The just-concluded G20 meeting ducked the question of "climate finance," including how to pay for REDD. The Coalition for Rainforest Nations reports over-optimistically that "We heard strong statements of support for REDD from leaders of Australia, Republic of Congo, Guyana, Norway, Papua New Guinea, and Sweden. Equally encouraging was a strong endorsement from World Bank President Robert Zoellick for immediate REDD funding and implementation." However, no financial specifics were mentioned, and the United States did not attend the CRN meeting. In a separate development, Guyana was criticized for seeking cash under the false pretense that its rainforest would be turned into cropland absent a bribe. Some have speculated that Obama's signature agreement -- an elimination of fossil fuel subsidies (which you saw on DailyKos two weeks beforehand) was made because he couldn't, or wouldn't, get the G20 to agree to the bigger climate finance picture.
Meanwhile, back in the United States, an early EPA analysis of Waxman-Markey calls for an ever-increasing quantity of afforestation, presumably as farmers plant more trees.
Joe Romm of ClimateProgress isn't worried, because afforestation will only begin to play a large role in calculating offsets after 2030, and the EPA will have time to get it right.
I'm a little less sanguine about REDD in ACES. The idea of planting trees makes a lot of sense. However, that idea seems trapped between a scientific reality and a political fantasy. Science dictates that planting trees makes more sense in troptical areas than in the United States. The political fantasy occurs in the summary of the House bill; apparently the bill fails to distinguish between planting trees and other agricultural practices. Remember the general impression that Collin Petersen weakened Waxman-Markey with agricultural goodies?
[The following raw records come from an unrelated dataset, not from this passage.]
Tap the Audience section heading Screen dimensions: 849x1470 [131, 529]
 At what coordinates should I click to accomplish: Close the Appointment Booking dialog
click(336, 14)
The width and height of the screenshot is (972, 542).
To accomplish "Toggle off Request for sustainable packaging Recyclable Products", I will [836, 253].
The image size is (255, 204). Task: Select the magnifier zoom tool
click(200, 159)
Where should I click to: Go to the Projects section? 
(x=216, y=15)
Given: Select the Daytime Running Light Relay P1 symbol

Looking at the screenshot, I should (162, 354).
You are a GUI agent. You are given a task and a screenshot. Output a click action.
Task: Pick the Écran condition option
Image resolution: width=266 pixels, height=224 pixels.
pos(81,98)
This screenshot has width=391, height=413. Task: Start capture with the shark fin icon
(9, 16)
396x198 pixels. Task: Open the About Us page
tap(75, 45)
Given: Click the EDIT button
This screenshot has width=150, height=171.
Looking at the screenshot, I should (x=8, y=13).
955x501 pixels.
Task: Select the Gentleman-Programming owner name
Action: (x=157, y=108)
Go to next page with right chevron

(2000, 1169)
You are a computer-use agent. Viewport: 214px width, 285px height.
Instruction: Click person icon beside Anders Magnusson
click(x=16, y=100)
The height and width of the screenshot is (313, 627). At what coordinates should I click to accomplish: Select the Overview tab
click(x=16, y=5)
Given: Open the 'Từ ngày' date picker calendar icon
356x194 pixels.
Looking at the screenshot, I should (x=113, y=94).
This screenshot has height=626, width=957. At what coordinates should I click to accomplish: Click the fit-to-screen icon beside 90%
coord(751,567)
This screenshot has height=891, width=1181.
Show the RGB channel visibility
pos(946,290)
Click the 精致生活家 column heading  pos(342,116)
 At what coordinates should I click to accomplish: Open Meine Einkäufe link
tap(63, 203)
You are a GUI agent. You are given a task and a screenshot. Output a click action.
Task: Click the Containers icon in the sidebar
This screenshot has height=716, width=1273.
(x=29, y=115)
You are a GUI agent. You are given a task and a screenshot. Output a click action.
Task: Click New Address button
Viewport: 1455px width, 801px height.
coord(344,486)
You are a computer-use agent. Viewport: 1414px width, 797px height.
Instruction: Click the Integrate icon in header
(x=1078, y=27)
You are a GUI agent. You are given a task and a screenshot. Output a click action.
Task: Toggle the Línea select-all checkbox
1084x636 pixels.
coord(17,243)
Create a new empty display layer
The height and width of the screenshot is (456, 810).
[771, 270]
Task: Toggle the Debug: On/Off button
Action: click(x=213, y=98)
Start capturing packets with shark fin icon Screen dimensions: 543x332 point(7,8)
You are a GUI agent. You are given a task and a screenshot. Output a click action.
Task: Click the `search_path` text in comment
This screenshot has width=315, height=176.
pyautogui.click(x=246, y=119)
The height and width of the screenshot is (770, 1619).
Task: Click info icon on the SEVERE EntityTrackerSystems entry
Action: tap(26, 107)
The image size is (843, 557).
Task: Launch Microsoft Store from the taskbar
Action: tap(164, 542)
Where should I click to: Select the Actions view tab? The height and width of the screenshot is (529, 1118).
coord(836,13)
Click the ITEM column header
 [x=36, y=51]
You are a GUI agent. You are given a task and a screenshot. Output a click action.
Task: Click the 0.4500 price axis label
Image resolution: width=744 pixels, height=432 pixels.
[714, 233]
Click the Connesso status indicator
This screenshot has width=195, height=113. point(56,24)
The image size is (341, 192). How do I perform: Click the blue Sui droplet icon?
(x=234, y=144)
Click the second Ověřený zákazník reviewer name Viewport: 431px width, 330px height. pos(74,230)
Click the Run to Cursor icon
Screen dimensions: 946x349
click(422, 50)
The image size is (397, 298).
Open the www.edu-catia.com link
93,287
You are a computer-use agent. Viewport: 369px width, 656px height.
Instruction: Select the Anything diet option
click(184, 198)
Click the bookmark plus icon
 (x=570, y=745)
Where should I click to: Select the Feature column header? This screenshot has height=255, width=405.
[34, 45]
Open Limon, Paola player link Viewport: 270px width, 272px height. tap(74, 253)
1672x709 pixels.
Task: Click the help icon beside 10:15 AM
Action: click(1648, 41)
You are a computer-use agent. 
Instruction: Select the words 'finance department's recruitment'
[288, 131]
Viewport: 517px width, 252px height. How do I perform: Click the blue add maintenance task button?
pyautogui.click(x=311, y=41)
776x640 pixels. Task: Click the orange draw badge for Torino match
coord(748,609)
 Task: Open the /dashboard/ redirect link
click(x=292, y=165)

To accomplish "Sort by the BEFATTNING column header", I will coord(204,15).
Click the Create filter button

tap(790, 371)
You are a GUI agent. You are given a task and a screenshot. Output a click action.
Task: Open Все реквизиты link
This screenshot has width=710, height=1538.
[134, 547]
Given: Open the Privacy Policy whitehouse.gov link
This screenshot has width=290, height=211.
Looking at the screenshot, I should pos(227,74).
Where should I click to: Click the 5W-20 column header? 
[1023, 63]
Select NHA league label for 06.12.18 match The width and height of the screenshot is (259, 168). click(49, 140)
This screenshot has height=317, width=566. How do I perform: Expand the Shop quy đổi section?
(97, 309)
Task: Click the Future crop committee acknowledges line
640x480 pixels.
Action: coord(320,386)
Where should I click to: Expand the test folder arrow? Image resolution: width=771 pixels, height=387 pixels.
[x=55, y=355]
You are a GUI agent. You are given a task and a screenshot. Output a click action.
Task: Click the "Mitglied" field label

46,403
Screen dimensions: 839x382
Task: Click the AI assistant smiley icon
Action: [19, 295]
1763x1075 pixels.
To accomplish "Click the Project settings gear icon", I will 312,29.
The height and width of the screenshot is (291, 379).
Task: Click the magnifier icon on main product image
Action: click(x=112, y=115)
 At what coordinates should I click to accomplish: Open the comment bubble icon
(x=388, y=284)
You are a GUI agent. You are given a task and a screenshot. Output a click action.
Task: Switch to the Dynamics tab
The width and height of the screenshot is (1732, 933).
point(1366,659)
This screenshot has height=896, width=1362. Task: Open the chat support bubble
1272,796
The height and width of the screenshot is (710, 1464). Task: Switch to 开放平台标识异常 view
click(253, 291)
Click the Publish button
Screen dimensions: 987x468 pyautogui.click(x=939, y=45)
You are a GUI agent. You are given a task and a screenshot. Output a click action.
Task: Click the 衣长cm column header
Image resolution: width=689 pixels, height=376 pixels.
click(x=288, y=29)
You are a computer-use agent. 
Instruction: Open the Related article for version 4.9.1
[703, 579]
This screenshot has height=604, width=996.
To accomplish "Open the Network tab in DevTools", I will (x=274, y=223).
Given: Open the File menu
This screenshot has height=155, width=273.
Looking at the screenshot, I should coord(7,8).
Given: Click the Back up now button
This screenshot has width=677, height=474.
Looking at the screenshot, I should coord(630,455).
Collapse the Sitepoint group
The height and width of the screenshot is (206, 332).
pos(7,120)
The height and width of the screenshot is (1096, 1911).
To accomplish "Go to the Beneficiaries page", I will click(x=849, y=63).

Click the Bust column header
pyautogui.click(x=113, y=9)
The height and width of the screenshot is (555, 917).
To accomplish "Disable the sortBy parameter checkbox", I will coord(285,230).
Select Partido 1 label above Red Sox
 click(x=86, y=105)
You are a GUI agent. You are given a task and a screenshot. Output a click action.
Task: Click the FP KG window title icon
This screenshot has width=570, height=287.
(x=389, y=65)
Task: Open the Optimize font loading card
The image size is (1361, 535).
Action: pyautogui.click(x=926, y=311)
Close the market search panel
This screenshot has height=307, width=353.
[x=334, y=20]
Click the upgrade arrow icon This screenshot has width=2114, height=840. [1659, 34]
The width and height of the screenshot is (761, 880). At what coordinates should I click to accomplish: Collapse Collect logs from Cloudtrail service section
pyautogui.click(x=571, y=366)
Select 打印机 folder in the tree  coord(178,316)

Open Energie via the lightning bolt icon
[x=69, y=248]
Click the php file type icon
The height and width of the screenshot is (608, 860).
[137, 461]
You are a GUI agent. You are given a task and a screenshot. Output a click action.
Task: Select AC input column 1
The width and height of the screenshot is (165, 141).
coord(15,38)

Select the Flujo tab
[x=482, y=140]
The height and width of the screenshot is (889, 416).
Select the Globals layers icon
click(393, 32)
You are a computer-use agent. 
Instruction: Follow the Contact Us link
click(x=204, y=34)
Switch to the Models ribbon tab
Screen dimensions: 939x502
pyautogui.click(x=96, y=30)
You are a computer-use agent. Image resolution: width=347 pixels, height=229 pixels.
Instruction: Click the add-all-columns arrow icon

Section 503 of the bill has a laundry list of practices considered to be offsets:
(1) agricultural, grassland, and rangeland sequestration and management practices, including--
(A) altered tillage practices;
(B) winter cover cropping, continuous cropping, and other means to increase biomass returned to soil in lieu of planting followed by fallowing;
(C) reduction of nitrogen fertilizer use or increase in nitrogen use efficiency;
(D) reduction in the frequency and duration of flooding of rice paddies;
(E) reduction in carbon emissions from organic soils;
(F) reduction in greenhouse gas emissions from manure and effluent; and
(G) reduction in greenhouse gas emissions due to changes in animal management practices, including dietary modifications;
(2) changes in carbon stocks attributed to land use change and forestry activities, including--
(A) afforestation or reforestation of acreage that is not forested;
(B) forest management resulting in an increase in forest carbon stores including but not limited to harvested wood products;
(C) management of peatland or wetland;
(D) conservation of grassland and forested land;
(E) improved forest management, including accounting for carbon stored in wood products;
(F) reduced deforestation or avoided forest conversion;
(G) urban tree-planting and maintenance;
(H) agroforestry; and
(I) adaptation of plant traits or new technologies that increase sequestration by forests; and
(3) manure management and disposal, including--
(A) waste aeration;
(B) biogas capture and combustion; and
(C) application to fields as a substitute for commercial fertilizer.
To my un-agriculturally-trained eye, many of the above items look like good ideas, but should they be permitted to offset pollution?
In short, REDD is a great idea, but the reality needs to be scrutinized when the Boxer-Kerry bill is released on September 30.